The Jerusalem Post’s report that the first 12 drone pilots trained in Israel near Masada in December of last year. In April, the first two platforms along with ground control systems were delivered. The Swiss military carried out its first successful flight test of the drone in June. Additional harsh-weather winter condition tests will take place in northern Canada later this year. The system was certified in February to be able to fly in civilian airspace, a key requirement placed on Elbit by Bern. In order to meet certification standards, Elbit Systems had to install a host of civil aviation technological capabilities on the Hermes Starliner Unmanned Aircraft System.
The Starliner has a wingspan of 17 meters (56 feet), and weighs 1.6 tons. The unarmed reconnaissance system can carry an additional 450 kg of electro-optical, thermal, radar and other payloads should additional ones be required. It has a maximum flight capability of 24 hours of continuous flight at a maximum speed of 260 kph (162 mph). The drones were purchased not only for future conflicts, but also for reconnaissance that would support ground forces and border forces including dealing with illegal infiltrations into the country. Hermes Starliner draws on the strong legacy of the Hermes UAS family and incorporates the most advanced aviation technologies.

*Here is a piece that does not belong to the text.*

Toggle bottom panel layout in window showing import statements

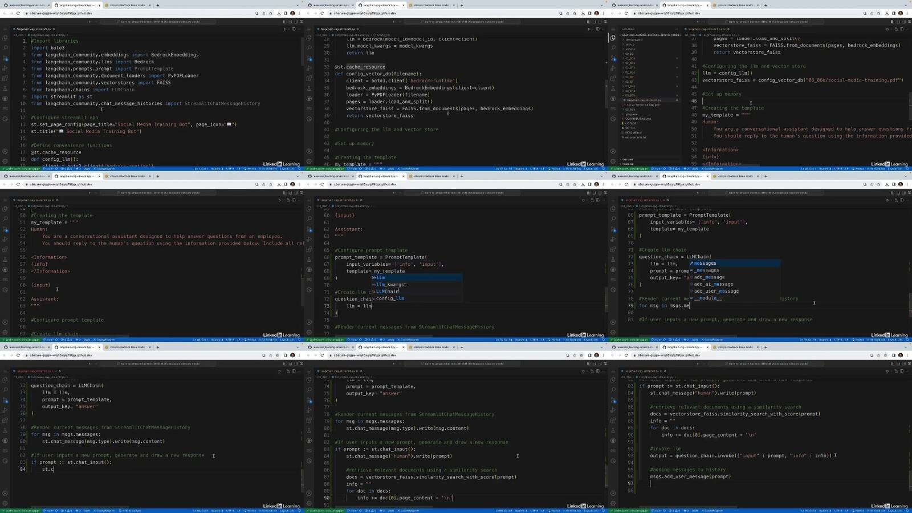click(x=290, y=22)
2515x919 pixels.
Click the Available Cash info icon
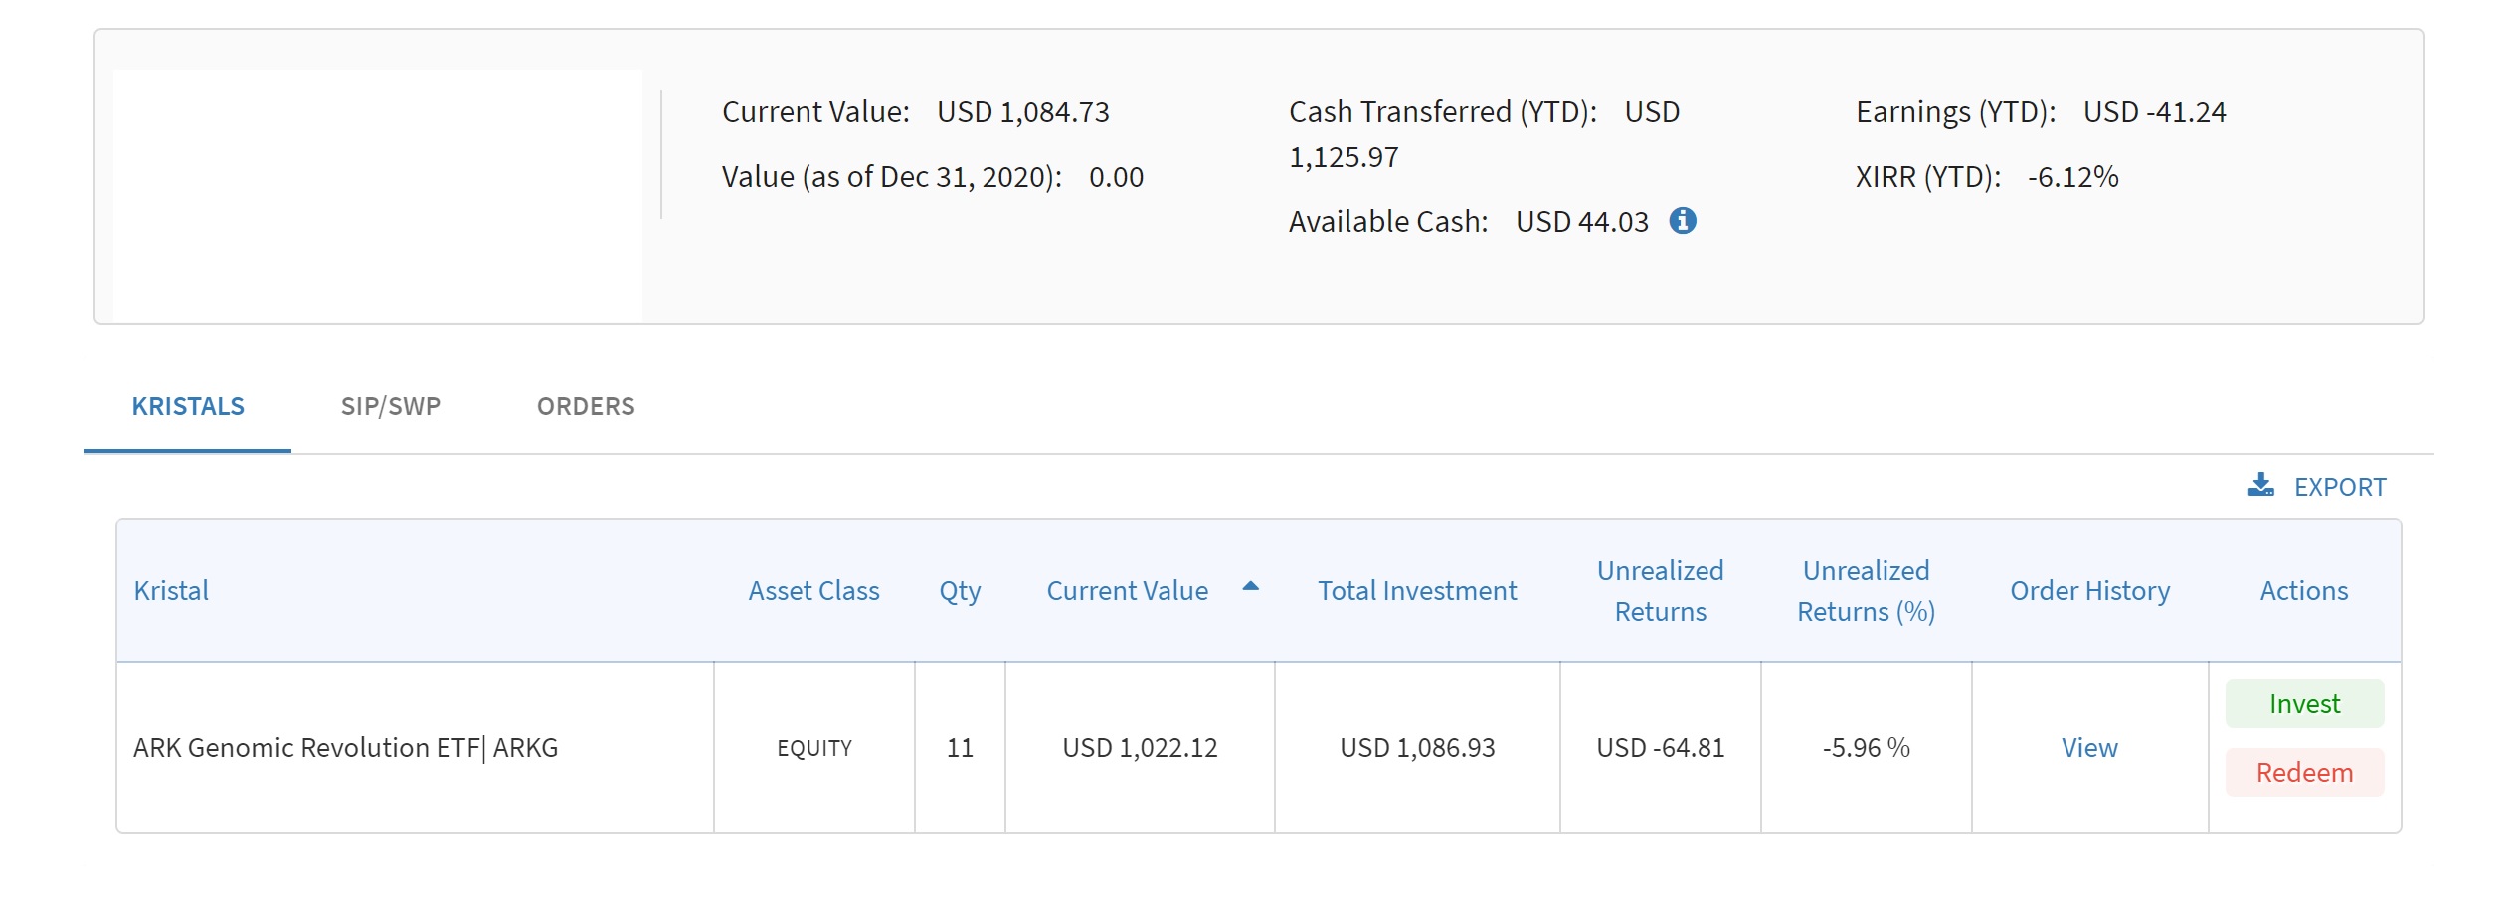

In order to meet certification standards, Elbit Systems had to install a host of civil aviation technological capabilities on the Hermes Starliner UAV, including a terrain avoidance warning system; automatic take-off and landing in harsh visibility; redundant avionics, sensors and satellite data links; plus adverse weather capabilities and direct lightning strike sustainment. The approval to fly in any civilian airspace, including in populated areas, allows governments and organizations to use the system in various missions such as border security, anti-terrorism operations, securing mass public events, maritime search and rescue and more.